WORK ORDER => Retype, exactly as they appear below, the lines between the line holding "The height and width of the screenshot is (243, 934)." and the line holding "The image size is (604, 418).", both ends included.

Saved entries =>

####

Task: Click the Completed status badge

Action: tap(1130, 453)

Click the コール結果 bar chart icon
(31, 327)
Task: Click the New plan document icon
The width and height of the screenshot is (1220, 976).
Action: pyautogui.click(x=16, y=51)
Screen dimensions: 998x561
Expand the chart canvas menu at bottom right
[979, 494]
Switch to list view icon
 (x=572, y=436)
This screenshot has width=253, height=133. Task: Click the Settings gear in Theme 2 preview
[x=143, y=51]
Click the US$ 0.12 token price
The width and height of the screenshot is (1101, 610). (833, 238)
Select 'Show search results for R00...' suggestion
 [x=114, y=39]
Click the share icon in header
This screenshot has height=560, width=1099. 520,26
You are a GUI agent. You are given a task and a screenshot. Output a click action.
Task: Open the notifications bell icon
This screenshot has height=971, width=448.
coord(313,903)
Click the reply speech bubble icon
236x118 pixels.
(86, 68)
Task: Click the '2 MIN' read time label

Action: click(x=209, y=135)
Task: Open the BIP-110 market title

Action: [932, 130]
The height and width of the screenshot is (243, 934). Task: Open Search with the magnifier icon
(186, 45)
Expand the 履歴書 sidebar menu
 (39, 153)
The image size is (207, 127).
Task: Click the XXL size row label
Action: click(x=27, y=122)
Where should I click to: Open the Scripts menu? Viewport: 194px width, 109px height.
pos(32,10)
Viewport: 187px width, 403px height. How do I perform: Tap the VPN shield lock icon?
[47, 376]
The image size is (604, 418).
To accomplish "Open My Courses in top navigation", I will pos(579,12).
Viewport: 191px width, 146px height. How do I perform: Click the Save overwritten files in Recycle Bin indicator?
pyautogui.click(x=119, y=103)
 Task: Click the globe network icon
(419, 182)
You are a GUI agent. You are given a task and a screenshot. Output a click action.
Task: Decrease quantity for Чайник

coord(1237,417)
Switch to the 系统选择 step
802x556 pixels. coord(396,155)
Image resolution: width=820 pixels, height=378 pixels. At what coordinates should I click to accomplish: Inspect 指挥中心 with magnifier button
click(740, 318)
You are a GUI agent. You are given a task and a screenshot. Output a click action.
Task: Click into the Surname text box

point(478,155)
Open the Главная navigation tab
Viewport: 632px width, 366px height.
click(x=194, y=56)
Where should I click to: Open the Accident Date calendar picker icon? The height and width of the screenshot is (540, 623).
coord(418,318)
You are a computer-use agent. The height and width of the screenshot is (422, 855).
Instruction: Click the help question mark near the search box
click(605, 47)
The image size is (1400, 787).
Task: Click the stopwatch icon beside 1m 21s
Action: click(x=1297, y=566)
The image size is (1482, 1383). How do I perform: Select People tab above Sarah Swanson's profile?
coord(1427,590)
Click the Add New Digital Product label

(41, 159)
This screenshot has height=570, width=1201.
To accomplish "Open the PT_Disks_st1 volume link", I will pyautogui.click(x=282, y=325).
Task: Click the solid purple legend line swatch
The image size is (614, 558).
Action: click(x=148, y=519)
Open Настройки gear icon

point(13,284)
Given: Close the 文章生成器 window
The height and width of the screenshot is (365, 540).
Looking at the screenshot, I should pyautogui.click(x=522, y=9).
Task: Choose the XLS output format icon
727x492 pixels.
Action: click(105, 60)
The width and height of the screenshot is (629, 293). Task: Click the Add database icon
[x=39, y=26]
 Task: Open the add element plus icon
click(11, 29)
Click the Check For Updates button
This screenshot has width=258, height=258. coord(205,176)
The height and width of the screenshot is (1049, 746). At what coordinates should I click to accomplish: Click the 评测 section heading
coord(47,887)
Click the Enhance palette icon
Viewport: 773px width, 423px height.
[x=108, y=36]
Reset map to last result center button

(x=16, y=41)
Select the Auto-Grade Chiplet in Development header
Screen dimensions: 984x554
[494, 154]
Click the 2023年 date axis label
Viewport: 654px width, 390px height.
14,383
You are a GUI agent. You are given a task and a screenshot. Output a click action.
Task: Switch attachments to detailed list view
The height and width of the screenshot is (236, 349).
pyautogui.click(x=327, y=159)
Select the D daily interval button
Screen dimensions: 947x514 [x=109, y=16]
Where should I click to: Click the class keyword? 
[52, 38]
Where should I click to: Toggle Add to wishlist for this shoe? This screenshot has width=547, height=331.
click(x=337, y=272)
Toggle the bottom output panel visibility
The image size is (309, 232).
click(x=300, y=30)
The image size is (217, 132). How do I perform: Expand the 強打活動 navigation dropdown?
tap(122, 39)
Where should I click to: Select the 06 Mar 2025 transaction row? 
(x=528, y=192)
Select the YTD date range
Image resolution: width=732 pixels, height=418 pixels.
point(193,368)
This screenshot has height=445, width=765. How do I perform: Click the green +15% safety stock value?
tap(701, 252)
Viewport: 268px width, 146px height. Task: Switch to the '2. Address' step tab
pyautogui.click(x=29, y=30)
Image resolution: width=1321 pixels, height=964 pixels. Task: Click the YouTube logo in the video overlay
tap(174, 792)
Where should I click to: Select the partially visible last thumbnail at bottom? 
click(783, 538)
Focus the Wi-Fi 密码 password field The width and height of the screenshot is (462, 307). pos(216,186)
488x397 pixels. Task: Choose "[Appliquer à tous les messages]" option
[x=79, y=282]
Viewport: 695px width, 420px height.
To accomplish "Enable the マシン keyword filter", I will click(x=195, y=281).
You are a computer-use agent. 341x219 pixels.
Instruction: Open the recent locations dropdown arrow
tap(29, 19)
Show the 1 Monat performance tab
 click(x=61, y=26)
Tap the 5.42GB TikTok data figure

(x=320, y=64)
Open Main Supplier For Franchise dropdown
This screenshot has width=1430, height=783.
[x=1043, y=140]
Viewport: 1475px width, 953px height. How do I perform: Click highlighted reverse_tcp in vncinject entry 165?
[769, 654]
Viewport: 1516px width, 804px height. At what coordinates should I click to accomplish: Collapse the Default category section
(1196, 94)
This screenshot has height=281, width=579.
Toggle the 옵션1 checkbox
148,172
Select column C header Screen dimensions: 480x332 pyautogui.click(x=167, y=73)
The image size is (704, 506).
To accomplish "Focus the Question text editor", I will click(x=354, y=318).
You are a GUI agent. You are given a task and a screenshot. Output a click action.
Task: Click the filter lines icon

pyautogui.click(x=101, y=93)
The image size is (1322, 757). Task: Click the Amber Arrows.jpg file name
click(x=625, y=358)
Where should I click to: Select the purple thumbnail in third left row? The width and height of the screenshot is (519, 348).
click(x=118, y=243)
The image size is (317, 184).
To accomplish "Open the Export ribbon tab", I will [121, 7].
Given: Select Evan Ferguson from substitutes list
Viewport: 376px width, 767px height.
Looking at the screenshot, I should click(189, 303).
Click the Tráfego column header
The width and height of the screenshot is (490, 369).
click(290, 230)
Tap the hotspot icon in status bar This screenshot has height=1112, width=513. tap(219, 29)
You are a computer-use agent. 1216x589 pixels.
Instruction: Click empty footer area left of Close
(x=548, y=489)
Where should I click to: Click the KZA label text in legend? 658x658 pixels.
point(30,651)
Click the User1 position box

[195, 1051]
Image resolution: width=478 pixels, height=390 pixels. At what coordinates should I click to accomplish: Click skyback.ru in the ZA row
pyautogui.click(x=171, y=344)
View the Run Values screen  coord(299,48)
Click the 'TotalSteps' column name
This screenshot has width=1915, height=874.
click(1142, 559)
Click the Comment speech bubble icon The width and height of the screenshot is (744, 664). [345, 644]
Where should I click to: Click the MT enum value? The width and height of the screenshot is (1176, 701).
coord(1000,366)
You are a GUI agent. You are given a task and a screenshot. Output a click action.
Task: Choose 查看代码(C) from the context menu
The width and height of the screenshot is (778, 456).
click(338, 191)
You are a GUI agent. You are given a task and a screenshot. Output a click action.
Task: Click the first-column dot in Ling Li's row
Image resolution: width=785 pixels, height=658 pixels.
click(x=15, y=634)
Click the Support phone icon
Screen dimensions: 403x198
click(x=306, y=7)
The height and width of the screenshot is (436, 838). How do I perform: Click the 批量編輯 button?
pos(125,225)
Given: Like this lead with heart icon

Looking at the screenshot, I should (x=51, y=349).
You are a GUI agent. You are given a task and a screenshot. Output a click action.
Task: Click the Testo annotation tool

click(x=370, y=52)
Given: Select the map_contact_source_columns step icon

####

TASK ANSWER =>
The height and width of the screenshot is (243, 934). Task: Open Search with the magnifier icon
(186, 45)
Expand the 履歴書 sidebar menu
 (39, 153)
The image size is (207, 127).
Task: Click the XXL size row label
Action: click(x=27, y=122)
Where should I click to: Open the Scripts menu? Viewport: 194px width, 109px height.
pos(32,10)
Viewport: 187px width, 403px height. How do I perform: Tap the VPN shield lock icon?
[47, 376]
The image size is (604, 418).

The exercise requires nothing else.